Он замолкает, чтобы осознать, что сказал, улыбается в пустоту и озабоченно спрашивает:
– У меня было чувство юмора?
– Да.
– Спасибо. Технически будущий отец сдает свой семенной материал в центр репродукции. Там его активизируют и вводят в материнскую яйцеклетку.
– А… перепутать пробирку там могут?
– Думаю, нет: процесс идет под жестким контролем. А почему ты спрашиваешь? – добавляет он одновременно с грустью и иронией. – У тебя возникли сомнения? Теперь, когда я умственно сдал, ты меньше чувствуешь себя моим сыном?
Я бросаюсь к нему и крепко прижимаюсь к его груди.
– Наоборот, папа! Я с тобой. И всегда буду с тобой…
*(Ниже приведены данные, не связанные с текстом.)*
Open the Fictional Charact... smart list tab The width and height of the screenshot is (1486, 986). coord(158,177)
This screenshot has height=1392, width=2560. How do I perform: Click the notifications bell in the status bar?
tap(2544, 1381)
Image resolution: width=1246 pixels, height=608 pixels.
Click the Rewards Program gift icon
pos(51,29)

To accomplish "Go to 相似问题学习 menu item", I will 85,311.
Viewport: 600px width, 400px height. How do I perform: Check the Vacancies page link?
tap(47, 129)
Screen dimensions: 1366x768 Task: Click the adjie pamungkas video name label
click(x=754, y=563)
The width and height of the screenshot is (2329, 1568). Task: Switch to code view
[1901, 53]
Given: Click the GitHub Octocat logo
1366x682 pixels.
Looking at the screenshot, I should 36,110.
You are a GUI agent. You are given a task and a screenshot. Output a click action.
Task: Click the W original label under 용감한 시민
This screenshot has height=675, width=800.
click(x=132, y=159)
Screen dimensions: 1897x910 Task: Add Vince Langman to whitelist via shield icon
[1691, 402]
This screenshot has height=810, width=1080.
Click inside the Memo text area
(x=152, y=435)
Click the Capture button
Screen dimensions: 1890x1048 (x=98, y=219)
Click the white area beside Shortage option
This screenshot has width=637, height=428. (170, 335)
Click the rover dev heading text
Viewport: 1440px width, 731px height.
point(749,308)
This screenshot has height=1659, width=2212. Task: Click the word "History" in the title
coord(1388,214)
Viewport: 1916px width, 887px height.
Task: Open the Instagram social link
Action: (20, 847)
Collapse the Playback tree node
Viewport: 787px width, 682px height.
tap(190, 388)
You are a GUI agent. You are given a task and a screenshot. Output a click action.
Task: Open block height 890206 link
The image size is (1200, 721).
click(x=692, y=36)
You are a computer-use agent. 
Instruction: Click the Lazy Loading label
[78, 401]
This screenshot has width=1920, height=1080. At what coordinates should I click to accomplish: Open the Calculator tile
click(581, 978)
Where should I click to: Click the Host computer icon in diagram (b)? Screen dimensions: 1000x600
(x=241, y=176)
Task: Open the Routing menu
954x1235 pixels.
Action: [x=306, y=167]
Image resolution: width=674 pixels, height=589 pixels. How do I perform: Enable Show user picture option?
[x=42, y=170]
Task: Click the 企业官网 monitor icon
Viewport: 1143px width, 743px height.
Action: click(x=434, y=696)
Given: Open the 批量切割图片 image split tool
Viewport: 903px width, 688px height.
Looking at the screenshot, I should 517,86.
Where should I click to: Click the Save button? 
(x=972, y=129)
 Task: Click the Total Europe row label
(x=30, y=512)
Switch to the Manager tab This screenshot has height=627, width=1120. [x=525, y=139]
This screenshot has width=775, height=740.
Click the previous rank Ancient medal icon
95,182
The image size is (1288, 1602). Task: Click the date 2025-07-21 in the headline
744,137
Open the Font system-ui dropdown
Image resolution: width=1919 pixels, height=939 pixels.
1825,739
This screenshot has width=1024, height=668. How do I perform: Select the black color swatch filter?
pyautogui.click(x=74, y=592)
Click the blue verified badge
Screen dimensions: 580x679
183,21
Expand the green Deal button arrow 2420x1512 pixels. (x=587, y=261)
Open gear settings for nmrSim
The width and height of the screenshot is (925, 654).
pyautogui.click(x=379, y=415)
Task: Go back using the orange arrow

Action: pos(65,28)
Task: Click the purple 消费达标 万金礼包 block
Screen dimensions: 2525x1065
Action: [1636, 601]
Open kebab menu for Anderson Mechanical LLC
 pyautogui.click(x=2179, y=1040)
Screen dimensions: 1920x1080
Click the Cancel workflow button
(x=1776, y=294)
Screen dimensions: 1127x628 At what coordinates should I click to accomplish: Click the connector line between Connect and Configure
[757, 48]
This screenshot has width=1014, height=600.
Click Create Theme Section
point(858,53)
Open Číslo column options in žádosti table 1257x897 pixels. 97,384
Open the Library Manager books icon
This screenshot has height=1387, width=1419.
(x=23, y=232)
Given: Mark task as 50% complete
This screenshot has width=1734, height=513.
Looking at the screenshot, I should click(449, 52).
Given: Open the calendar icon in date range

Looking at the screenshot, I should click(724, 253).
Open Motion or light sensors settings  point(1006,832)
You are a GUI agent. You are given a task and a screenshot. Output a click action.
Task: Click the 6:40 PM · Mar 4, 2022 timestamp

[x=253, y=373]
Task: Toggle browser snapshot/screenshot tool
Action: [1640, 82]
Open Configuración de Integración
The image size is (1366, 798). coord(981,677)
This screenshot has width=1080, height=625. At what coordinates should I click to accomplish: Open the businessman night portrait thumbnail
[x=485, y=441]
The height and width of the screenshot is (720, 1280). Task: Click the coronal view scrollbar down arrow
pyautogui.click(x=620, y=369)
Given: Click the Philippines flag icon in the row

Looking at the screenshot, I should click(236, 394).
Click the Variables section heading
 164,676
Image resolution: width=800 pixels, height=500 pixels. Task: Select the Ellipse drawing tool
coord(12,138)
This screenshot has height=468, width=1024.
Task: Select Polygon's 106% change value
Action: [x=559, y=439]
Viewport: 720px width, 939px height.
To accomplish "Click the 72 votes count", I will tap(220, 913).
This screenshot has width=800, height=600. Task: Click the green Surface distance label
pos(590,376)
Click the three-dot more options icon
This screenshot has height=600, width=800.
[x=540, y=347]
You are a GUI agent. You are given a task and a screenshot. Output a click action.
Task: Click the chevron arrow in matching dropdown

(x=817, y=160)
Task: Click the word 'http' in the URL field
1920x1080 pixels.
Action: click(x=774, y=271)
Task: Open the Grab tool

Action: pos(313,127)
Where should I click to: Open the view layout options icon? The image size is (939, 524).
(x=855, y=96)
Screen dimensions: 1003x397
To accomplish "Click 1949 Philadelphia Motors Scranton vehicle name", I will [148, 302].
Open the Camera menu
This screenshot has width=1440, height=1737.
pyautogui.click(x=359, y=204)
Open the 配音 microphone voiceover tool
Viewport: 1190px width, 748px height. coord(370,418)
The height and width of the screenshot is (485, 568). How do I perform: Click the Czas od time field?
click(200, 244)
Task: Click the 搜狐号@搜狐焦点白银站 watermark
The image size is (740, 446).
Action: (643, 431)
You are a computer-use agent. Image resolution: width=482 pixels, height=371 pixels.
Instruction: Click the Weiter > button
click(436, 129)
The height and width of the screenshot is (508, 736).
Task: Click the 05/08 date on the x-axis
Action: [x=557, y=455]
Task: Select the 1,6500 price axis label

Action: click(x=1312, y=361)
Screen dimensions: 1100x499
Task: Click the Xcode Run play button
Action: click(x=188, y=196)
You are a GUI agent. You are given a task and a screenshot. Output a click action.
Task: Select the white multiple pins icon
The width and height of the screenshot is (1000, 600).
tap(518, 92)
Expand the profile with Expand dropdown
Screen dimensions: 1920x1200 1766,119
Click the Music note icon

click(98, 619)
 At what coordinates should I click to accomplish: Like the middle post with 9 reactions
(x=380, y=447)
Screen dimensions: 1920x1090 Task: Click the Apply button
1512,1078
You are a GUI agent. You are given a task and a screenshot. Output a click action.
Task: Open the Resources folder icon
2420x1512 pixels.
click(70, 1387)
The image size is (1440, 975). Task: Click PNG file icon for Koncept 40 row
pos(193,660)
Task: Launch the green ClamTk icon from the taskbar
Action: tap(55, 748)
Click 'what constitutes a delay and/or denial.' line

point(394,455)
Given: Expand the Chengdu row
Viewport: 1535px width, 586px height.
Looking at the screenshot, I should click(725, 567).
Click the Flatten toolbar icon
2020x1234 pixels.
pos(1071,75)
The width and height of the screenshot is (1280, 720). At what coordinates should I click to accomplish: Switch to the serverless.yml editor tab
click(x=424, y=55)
Я ощущаю его дыхание на виске, свои слезы на его щеке, чувствую стук его сердца. Отец обнимает меня и шепчет:
– Я люблю тебя.
– Я тебя тоже…
Он тут же отстраняется, словно устыдившись своей несдержанности, и торжественно произносит, глядя мне прямо в глаза:
– Но если однажды у тебя появится сомнение или возникнет проблема… я пройду тест на отцовство.
Я кричу:
– Зачем?! Мне не нужна вся эта чепуха, чтобы знать, кто мы друг другу!
Он смотрит на меня долгим взглядом и благодарит, опустив веки. Но знал ли он до того, как с ним случилась амнезия, что он не мой отец? Нет. Я чувствую, что это не так. У меня-то сохранились все воспоминания. Отец никогда не пытался возразить матери, которая повторяла ему в моем присутствии как худшее из обвинений: «Да, это на сто процентов твой сын!»